Winona Frozen River Film Festival audiences had a chance to preview the film and ask questions of Banks at festival showings of “A Good Day To Die.”

“A true warrior cares for his people,” Banks said. After years of officially sanctioned abuse and neglect, Native Americans had been pushed to the point of confrontation, he said. Wounded Knee, site of the 1890 massacre of up to 300 Dakota men, women and children by the United States 7th Cavalry, would be the place where we “laid down the pipe,” Banks said.

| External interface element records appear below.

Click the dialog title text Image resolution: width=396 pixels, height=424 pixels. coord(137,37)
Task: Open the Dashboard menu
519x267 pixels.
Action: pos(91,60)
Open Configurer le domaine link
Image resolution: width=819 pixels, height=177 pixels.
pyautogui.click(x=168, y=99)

The film chronicles Banks life from childhood through his trial on charges stemming from the Wounded Knee occupation. Film co-director Lynn Salt said Bank’s life story was used to introduce the relationship between Native Americans and the United States government to people who had never heard of AIM or Wounded Knee and had never met or known native people. By “humanizing one native person,” the filmmakers hope to instill in those people an awareness of the humanity of all native people.

Banks added a personal epilogue to the film’s story of his life.

In the film he speaks of how one day, buses rolled onto the Leech Lake Ojibwa reservation in northern Minnesota where he and his family lived. The children were assembled and a Bureau of Indian Affairs official gestured to Banks and his friends and relatives and said, “These are the ones who have to go,” Banks said. They were loaded onto a school bus and taken to the Indian boarding school in Pipestone. Banks was 5 years old. He would not see home or hear from his family for six years. No visits, not even so much as a letter, he said.

“I thought our mother had abandoned us,” he said. When she died, “I had no emotion for her passing,” Banks said.

It was during the making of the film, when the crew were researching in records of the federal Indian schools that Banks got a phone call from his daughter Tashina. They had found his school records, she told him, and they found something more.

It was a pack of letters to Banks from his mother. “They were addressed to me … or to the government and me,” he said. The Bureau of Indian Affairs routinely censored communications between students and their families, he said, and in his case, cut off communications completely. “The government never told me of the letters … never once.”

Banks took the letters to his mother’s grave and, for the first time, read them. “I broke up … started crying,” he said. But through the tears burned conviction. “It made me more convinced of what I must do with my life. To expose the the wrongs committed against us.”

“There are injustices in this world,” Banks said, “and we must remember the wrong that has happened.”